**Supplied data**
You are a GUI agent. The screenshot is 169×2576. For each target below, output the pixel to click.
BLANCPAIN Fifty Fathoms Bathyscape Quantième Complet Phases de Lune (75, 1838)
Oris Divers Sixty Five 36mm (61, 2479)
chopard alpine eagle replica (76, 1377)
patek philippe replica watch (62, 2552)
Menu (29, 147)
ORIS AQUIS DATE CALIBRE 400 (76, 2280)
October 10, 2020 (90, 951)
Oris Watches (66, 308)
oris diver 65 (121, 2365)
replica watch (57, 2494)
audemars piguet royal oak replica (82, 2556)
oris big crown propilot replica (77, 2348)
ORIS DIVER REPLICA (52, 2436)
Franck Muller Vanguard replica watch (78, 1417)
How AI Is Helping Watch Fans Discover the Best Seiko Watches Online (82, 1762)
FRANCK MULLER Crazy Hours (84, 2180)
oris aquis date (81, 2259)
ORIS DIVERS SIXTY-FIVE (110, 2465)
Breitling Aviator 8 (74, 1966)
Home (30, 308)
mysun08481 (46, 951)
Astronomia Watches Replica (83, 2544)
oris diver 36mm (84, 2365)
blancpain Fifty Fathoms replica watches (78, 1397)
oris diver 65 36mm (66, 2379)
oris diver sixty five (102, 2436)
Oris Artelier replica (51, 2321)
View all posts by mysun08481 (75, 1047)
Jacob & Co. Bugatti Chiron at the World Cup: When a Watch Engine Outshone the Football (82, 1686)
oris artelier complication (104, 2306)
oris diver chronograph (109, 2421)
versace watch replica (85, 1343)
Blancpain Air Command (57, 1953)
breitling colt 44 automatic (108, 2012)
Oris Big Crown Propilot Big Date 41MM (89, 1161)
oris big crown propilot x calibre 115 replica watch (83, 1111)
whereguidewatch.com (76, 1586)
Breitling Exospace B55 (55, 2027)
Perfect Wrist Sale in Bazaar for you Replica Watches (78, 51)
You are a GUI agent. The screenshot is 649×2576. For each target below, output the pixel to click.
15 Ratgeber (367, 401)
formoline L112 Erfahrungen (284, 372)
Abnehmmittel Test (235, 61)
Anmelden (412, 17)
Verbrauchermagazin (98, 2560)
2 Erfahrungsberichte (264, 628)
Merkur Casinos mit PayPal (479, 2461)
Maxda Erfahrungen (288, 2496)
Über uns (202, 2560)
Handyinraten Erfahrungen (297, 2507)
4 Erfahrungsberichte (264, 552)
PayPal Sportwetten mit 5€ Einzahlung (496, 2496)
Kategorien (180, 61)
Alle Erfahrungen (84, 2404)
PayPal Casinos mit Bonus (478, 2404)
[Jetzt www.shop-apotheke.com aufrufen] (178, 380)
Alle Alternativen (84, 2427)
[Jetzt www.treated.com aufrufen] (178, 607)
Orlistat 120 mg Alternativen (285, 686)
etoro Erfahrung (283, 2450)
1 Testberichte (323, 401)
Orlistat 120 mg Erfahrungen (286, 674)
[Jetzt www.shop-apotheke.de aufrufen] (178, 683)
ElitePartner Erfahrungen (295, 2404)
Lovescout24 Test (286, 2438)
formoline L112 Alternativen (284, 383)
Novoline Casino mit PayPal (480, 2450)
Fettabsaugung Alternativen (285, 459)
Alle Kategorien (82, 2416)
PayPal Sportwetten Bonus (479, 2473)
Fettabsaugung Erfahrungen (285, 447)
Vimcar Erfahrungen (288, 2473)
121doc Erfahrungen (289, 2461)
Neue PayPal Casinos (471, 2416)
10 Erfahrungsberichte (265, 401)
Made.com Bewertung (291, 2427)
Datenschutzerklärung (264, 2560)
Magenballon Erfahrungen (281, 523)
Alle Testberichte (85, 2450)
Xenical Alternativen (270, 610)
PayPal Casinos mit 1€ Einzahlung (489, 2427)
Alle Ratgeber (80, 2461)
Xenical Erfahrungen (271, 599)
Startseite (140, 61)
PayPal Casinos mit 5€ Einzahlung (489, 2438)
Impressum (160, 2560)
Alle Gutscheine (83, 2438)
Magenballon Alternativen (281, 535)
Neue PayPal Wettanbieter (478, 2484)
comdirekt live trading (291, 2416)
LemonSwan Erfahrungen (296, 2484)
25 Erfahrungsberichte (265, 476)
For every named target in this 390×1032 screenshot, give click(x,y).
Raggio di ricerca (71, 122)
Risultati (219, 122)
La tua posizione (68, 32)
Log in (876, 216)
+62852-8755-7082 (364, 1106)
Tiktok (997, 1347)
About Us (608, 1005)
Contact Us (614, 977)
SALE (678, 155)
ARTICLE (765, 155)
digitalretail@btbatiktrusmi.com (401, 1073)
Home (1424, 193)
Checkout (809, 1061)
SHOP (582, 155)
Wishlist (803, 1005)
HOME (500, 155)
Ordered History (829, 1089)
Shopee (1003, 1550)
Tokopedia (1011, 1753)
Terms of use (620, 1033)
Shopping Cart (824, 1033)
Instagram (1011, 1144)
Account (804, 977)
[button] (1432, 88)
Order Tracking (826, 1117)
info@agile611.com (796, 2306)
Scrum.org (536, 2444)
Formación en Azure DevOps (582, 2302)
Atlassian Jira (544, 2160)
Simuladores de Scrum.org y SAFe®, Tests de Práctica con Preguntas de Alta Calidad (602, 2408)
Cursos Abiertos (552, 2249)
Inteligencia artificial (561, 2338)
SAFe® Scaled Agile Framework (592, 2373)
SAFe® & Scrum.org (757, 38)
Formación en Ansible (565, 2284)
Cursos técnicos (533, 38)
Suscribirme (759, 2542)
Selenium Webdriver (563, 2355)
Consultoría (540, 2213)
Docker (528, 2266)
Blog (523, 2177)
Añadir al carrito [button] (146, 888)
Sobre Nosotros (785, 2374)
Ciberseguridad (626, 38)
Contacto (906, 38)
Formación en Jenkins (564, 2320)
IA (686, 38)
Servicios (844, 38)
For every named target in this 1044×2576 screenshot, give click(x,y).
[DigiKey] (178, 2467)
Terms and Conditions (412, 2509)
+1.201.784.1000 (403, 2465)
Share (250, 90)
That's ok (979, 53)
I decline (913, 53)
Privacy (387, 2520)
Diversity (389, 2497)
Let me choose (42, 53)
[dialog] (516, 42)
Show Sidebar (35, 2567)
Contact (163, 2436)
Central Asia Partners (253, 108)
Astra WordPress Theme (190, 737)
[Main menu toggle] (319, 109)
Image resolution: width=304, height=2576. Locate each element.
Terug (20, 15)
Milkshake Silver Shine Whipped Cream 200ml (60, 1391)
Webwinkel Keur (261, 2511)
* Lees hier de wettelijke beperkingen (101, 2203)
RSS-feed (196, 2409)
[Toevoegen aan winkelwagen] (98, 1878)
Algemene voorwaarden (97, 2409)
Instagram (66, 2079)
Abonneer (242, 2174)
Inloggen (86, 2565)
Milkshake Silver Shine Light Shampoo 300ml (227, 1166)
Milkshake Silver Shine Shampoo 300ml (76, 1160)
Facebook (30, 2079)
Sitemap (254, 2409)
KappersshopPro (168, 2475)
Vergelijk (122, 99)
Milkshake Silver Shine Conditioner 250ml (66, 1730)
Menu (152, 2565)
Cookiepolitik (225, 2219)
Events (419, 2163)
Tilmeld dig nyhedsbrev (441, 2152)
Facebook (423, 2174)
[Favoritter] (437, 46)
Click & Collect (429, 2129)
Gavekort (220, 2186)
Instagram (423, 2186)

**Work to complete**
Exactly as they stand, repeat all the records.

**Task result**
You are a GUI agent. The screenshot is 169×2576. For each target below, output the pixel to click.
BLANCPAIN Fifty Fathoms Bathyscape Quantième Complet Phases de Lune (75, 1838)
Oris Divers Sixty Five 36mm (61, 2479)
chopard alpine eagle replica (76, 1377)
patek philippe replica watch (62, 2552)
Menu (29, 147)
ORIS AQUIS DATE CALIBRE 400 (76, 2280)
October 10, 2020 (90, 951)
Oris Watches (66, 308)
oris diver 65 (121, 2365)
replica watch (57, 2494)
audemars piguet royal oak replica (82, 2556)
oris big crown propilot replica (77, 2348)
ORIS DIVER REPLICA (52, 2436)
Franck Muller Vanguard replica watch (78, 1417)
How AI Is Helping Watch Fans Discover the Best Seiko Watches Online (82, 1762)
FRANCK MULLER Crazy Hours (84, 2180)
oris aquis date (81, 2259)
ORIS DIVERS SIXTY-FIVE (110, 2465)
Breitling Aviator 8 (74, 1966)
Home (30, 308)
mysun08481 (46, 951)
Astronomia Watches Replica (83, 2544)
oris diver 36mm (84, 2365)
blancpain Fifty Fathoms replica watches (78, 1397)
oris diver 65 36mm (66, 2379)
oris diver sixty five (102, 2436)
Oris Artelier replica (51, 2321)
View all posts by mysun08481 (75, 1047)
Jacob & Co. Bugatti Chiron at the World Cup: When a Watch Engine Outshone the Football (82, 1686)
oris artelier complication (104, 2306)
oris diver chronograph (109, 2421)
versace watch replica (85, 1343)
Blancpain Air Command (57, 1953)
breitling colt 44 automatic (108, 2012)
Oris Big Crown Propilot Big Date 41MM (89, 1161)
oris big crown propilot x calibre 115 replica watch (83, 1111)
whereguidewatch.com (76, 1586)
Breitling Exospace B55 (55, 2027)
Perfect Wrist Sale in Bazaar for you Replica Watches (78, 51)
You are a GUI agent. The screenshot is 649×2576. For each target below, output the pixel to click.
15 Ratgeber (367, 401)
formoline L112 Erfahrungen (284, 372)
Abnehmmittel Test (235, 61)
Anmelden (412, 17)
Verbrauchermagazin (98, 2560)
2 Erfahrungsberichte (264, 628)
Merkur Casinos mit PayPal (479, 2461)
Maxda Erfahrungen (288, 2496)
Über uns (202, 2560)
Handyinraten Erfahrungen (297, 2507)
4 Erfahrungsberichte (264, 552)
PayPal Sportwetten mit 5€ Einzahlung (496, 2496)
Kategorien (180, 61)
Alle Erfahrungen (84, 2404)
PayPal Casinos mit Bonus (478, 2404)
[Jetzt www.shop-apotheke.com aufrufen] (178, 380)
Alle Alternativen (84, 2427)
[Jetzt www.treated.com aufrufen] (178, 607)
Orlistat 120 mg Alternativen (285, 686)
etoro Erfahrung (283, 2450)
1 Testberichte (323, 401)
Orlistat 120 mg Erfahrungen (286, 674)
[Jetzt www.shop-apotheke.de aufrufen] (178, 683)
ElitePartner Erfahrungen (295, 2404)
Lovescout24 Test (286, 2438)
formoline L112 Alternativen (284, 383)
Novoline Casino mit PayPal (480, 2450)
Fettabsaugung Alternativen (285, 459)
Alle Kategorien (82, 2416)
PayPal Sportwetten Bonus (479, 2473)
Fettabsaugung Erfahrungen (285, 447)
Vimcar Erfahrungen (288, 2473)
121doc Erfahrungen (289, 2461)
Neue PayPal Casinos (471, 2416)
10 Erfahrungsberichte (265, 401)
Made.com Bewertung (291, 2427)
Datenschutzerklärung (264, 2560)
Magenballon Erfahrungen (281, 523)
Alle Testberichte (85, 2450)
Xenical Alternativen (270, 610)
PayPal Casinos mit 1€ Einzahlung (489, 2427)
Alle Ratgeber (80, 2461)
Xenical Erfahrungen (271, 599)
Startseite (140, 61)
PayPal Casinos mit 5€ Einzahlung (489, 2438)
Impressum (160, 2560)
Alle Gutscheine (83, 2438)
Magenballon Alternativen (281, 535)
Neue PayPal Wettanbieter (478, 2484)
comdirekt live trading (291, 2416)
LemonSwan Erfahrungen (296, 2484)
25 Erfahrungsberichte (265, 476)
For every named target in this 390×1032 screenshot, give click(x,y).
Raggio di ricerca (71, 122)
Risultati (219, 122)
La tua posizione (68, 32)
Log in (876, 216)
+62852-8755-7082 (364, 1106)
Tiktok (997, 1347)
About Us (608, 1005)
Contact Us (614, 977)
SALE (678, 155)
ARTICLE (765, 155)
digitalretail@btbatiktrusmi.com (401, 1073)
Home (1424, 193)
Checkout (809, 1061)
SHOP (582, 155)
Wishlist (803, 1005)
HOME (500, 155)
Ordered History (829, 1089)
Shopee (1003, 1550)
Tokopedia (1011, 1753)
Terms of use (620, 1033)
Shopping Cart (824, 1033)
Instagram (1011, 1144)
Account (804, 977)
[button] (1432, 88)
Order Tracking (826, 1117)
info@agile611.com (796, 2306)
Scrum.org (536, 2444)
Formación en Azure DevOps (582, 2302)
Atlassian Jira (544, 2160)
Simuladores de Scrum.org y SAFe®, Tests de Práctica con Preguntas de Alta Calidad (602, 2408)
Cursos Abiertos (552, 2249)
Inteligencia artificial (561, 2338)
SAFe® Scaled Agile Framework (592, 2373)
SAFe® & Scrum.org (757, 38)
Formación en Ansible (565, 2284)
Cursos técnicos (533, 38)
Suscribirme (759, 2542)
Selenium Webdriver (563, 2355)
Consultoría (540, 2213)
Docker (528, 2266)
Blog (523, 2177)
Añadir al carrito [button] (146, 888)
Sobre Nosotros (785, 2374)
Ciberseguridad (626, 38)
Contacto (906, 38)
Formación en Jenkins (564, 2320)
IA (686, 38)
Servicios (844, 38)
For every named target in this 1044×2576 screenshot, give click(x,y).
[DigiKey] (178, 2467)
Terms and Conditions (412, 2509)
+1.201.784.1000 (403, 2465)
Share (250, 90)
That's ok (979, 53)
I decline (913, 53)
Privacy (387, 2520)
Diversity (389, 2497)
Let me choose (42, 53)
[dialog] (516, 42)
Show Sidebar (35, 2567)
Contact (163, 2436)
Central Asia Partners (253, 108)
Astra WordPress Theme (190, 737)
[Main menu toggle] (319, 109)
Image resolution: width=304, height=2576. Locate each element.
Terug (20, 15)
Milkshake Silver Shine Whipped Cream 200ml (60, 1391)
Webwinkel Keur (261, 2511)
* Lees hier de wettelijke beperkingen (101, 2203)
RSS-feed (196, 2409)
[Toevoegen aan winkelwagen] (98, 1878)
Algemene voorwaarden (97, 2409)
Instagram (66, 2079)
Abonneer (242, 2174)
Inloggen (86, 2565)
Milkshake Silver Shine Light Shampoo 300ml (227, 1166)
Milkshake Silver Shine Shampoo 300ml (76, 1160)
Facebook (30, 2079)
Sitemap (254, 2409)
KappersshopPro (168, 2475)
Vergelijk (122, 99)
Milkshake Silver Shine Conditioner 250ml (66, 1730)
Menu (152, 2565)
Cookiepolitik (225, 2219)
Events (419, 2163)
Tilmeld dig nyhedsbrev (441, 2152)
Facebook (423, 2174)
[Favoritter] (437, 46)
Click & Collect (429, 2129)
Gavekort (220, 2186)
Instagram (423, 2186)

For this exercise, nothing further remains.